═══ Dataset ═══
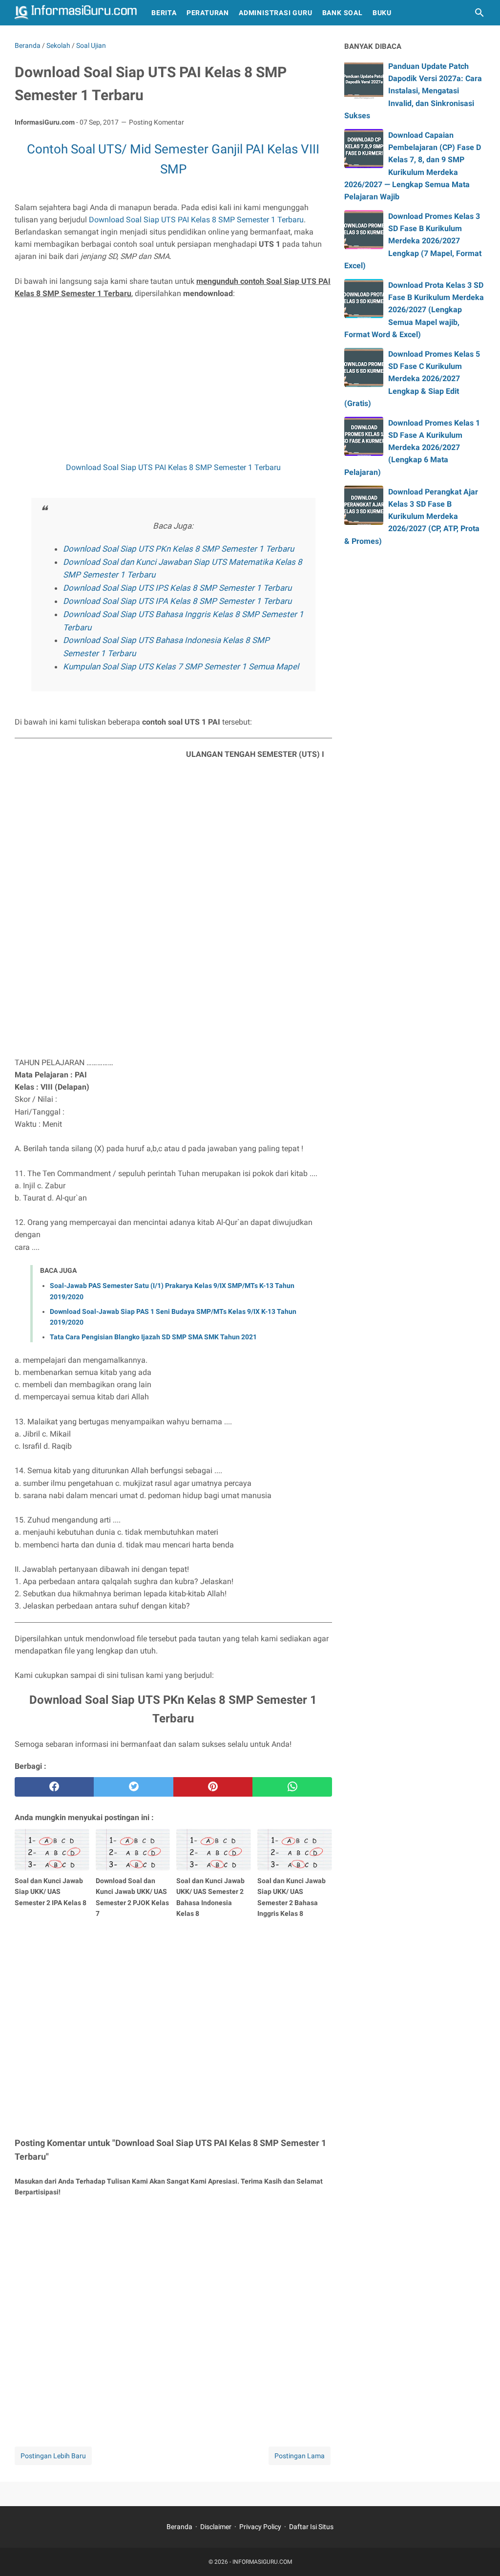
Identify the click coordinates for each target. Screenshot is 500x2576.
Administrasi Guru (275, 13)
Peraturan (208, 13)
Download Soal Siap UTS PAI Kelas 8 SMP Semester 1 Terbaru (196, 219)
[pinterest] (212, 1787)
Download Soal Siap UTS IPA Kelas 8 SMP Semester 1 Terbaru (177, 601)
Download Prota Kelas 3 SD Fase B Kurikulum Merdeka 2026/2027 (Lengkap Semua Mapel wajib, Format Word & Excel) (414, 309)
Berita (164, 13)
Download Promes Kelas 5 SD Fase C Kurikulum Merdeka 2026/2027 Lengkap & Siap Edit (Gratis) (412, 378)
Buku (382, 13)
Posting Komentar (156, 122)
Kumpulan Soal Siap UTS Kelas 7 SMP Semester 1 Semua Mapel (181, 666)
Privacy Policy (260, 2527)
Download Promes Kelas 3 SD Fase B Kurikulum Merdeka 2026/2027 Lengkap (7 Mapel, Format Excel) (412, 241)
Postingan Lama (299, 2456)
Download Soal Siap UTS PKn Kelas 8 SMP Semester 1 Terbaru (178, 549)
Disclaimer (215, 2527)
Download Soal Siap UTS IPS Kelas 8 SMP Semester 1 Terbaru (177, 588)
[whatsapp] (292, 1787)
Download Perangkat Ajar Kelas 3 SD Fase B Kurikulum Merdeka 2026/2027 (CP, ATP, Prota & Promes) (411, 516)
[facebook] (54, 1787)
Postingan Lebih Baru (53, 2456)
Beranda (179, 2527)
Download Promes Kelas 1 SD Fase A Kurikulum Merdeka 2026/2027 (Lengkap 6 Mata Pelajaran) (412, 447)
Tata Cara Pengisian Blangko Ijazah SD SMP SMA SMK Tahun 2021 (153, 1337)
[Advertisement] (173, 380)
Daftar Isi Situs (311, 2527)
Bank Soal (342, 13)
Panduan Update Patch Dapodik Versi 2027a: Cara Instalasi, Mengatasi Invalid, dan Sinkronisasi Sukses (413, 91)
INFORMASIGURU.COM (262, 2561)
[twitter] (133, 1787)
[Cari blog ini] (479, 13)
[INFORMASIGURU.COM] (76, 12)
═══
Report how many lines of the preceding records include "Prota". Output the number only.

2